• _PROBLEM TO SOLVE_: Return only those lines of the records below in which "agent" appears.

• _SUPPLIED RECORDS_:
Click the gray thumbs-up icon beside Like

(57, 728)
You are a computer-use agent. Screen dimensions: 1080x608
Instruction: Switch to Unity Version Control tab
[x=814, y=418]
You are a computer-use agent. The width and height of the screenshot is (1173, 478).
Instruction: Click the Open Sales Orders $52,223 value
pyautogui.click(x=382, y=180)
...
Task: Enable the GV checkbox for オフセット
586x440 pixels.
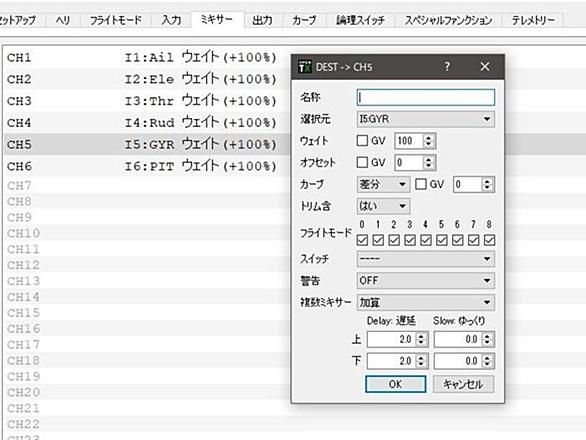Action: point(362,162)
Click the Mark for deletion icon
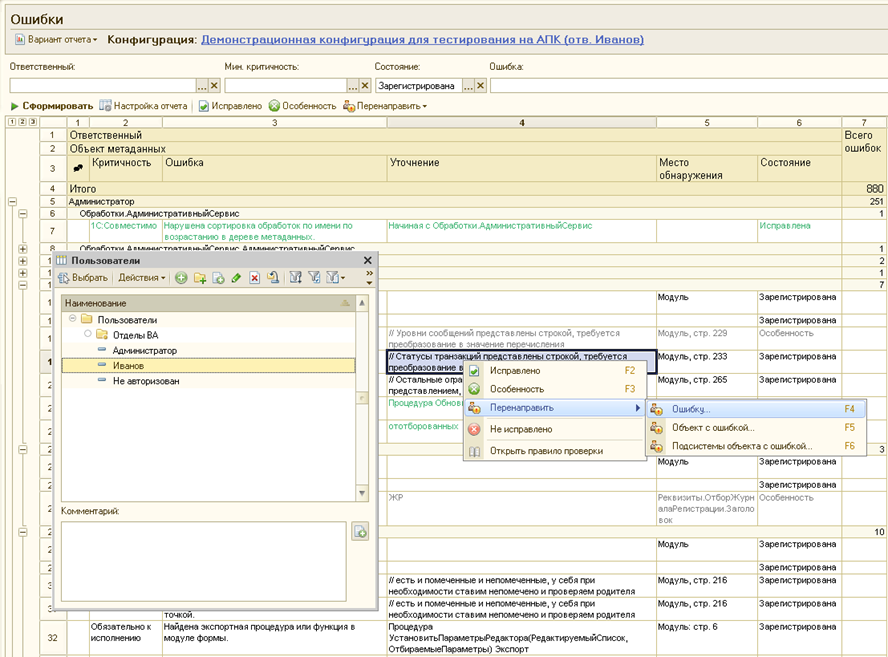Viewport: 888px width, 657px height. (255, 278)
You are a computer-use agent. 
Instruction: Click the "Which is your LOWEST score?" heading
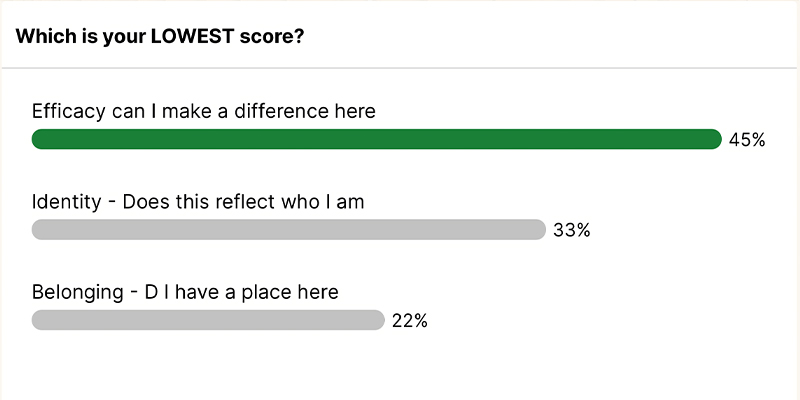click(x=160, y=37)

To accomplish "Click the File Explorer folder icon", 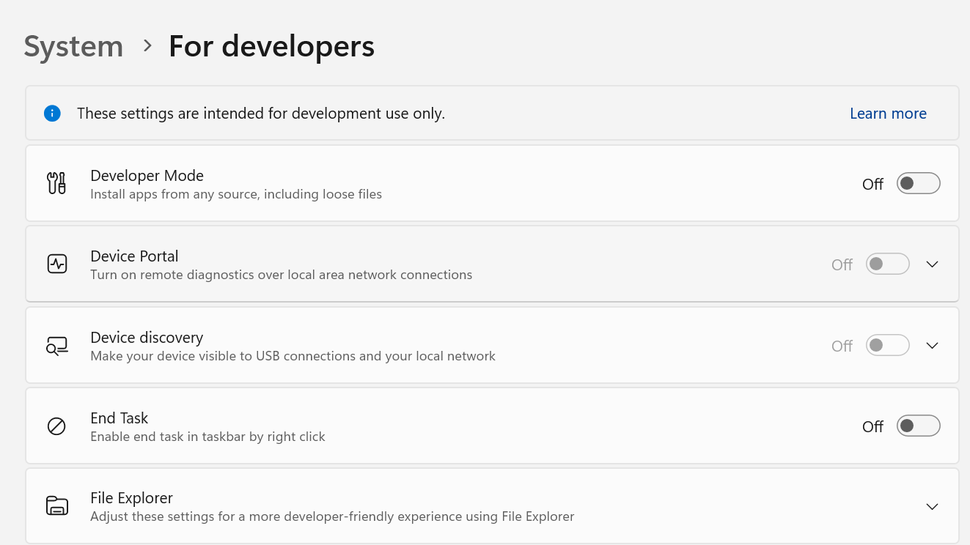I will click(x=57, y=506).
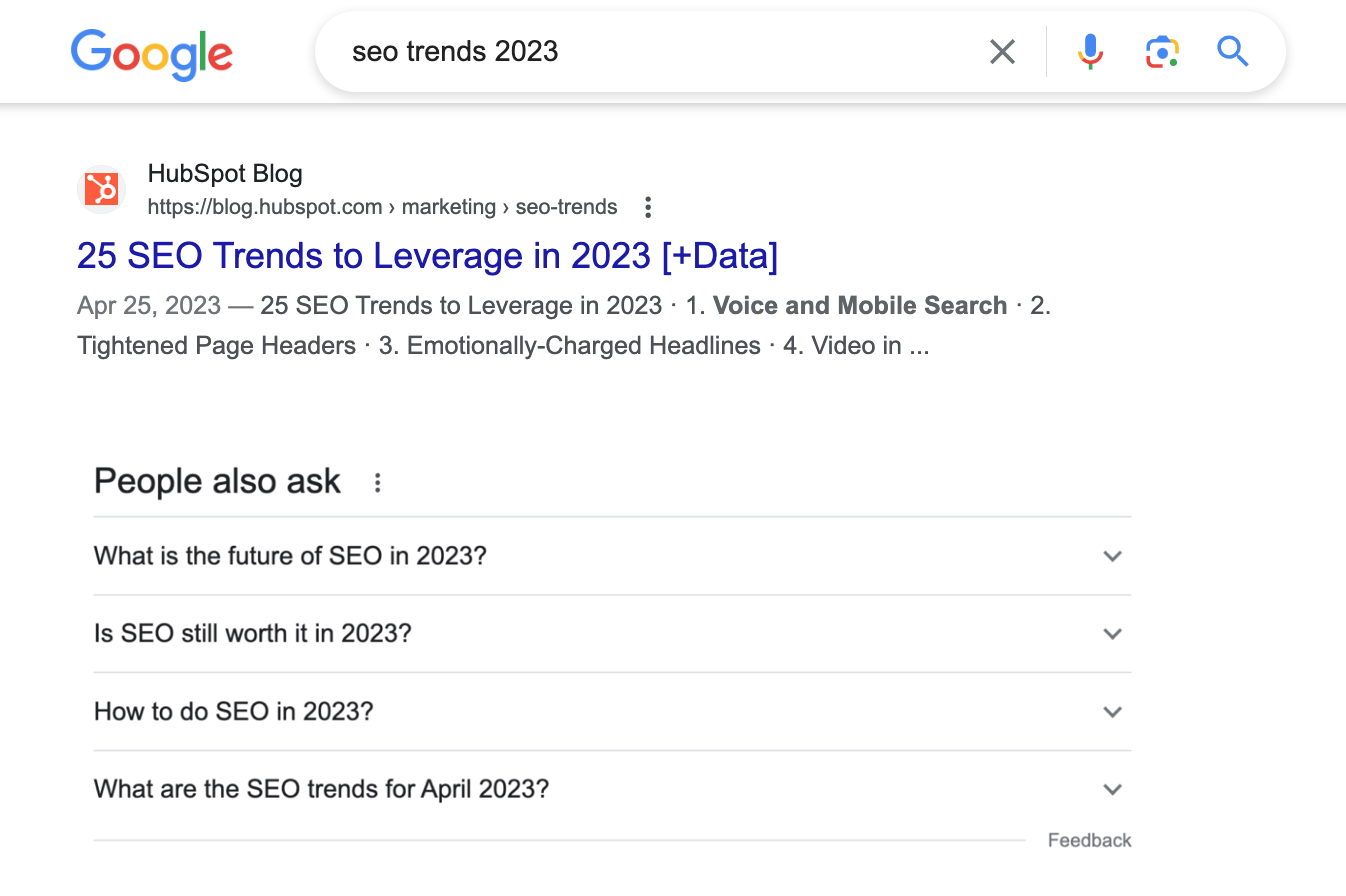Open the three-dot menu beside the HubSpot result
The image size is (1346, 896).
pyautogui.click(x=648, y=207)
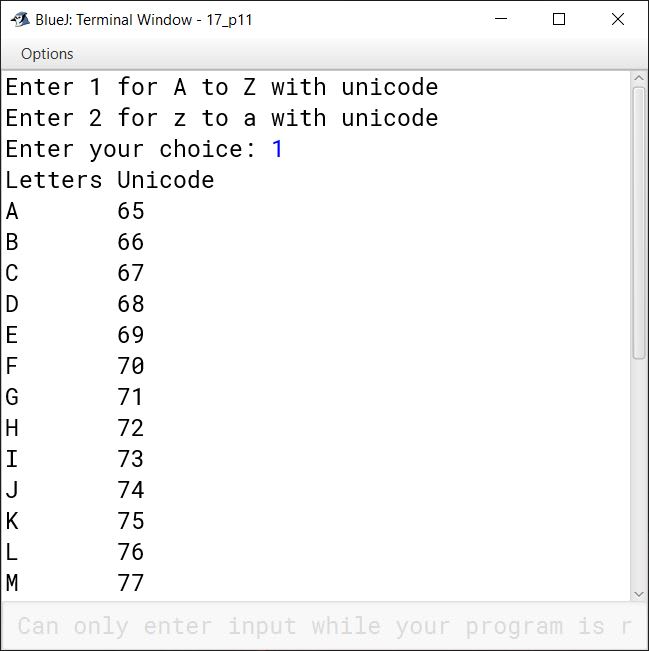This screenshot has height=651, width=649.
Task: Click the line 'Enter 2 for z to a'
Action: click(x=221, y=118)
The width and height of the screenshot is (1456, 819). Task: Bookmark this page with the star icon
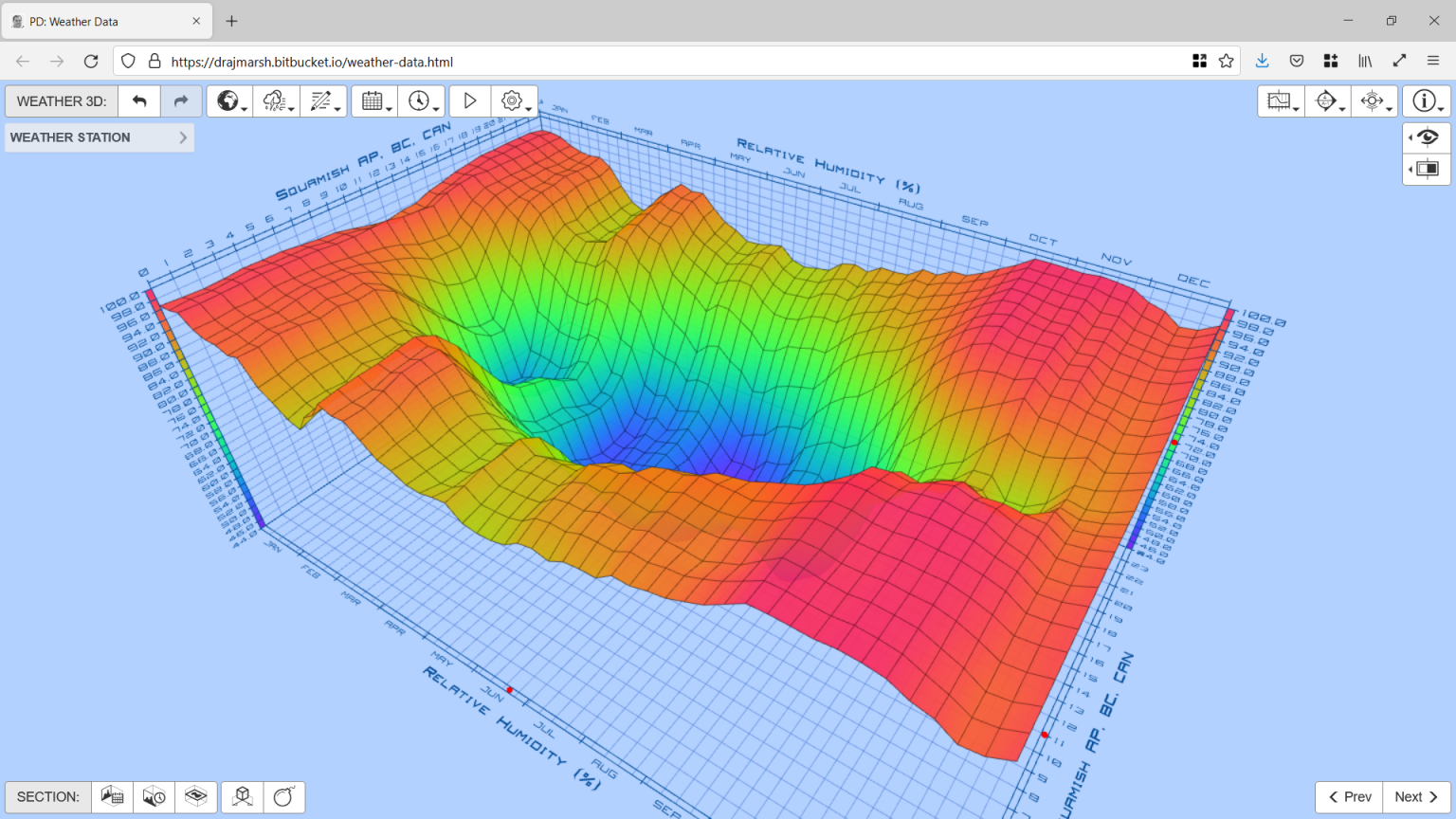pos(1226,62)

• _WRITTEN SOLUTION_:
You are a computer-use agent. Screen dimensions: 1080x608
You are a computer-use agent. The width and height of the screenshot is (1173, 478).
You are a computer-use agent. 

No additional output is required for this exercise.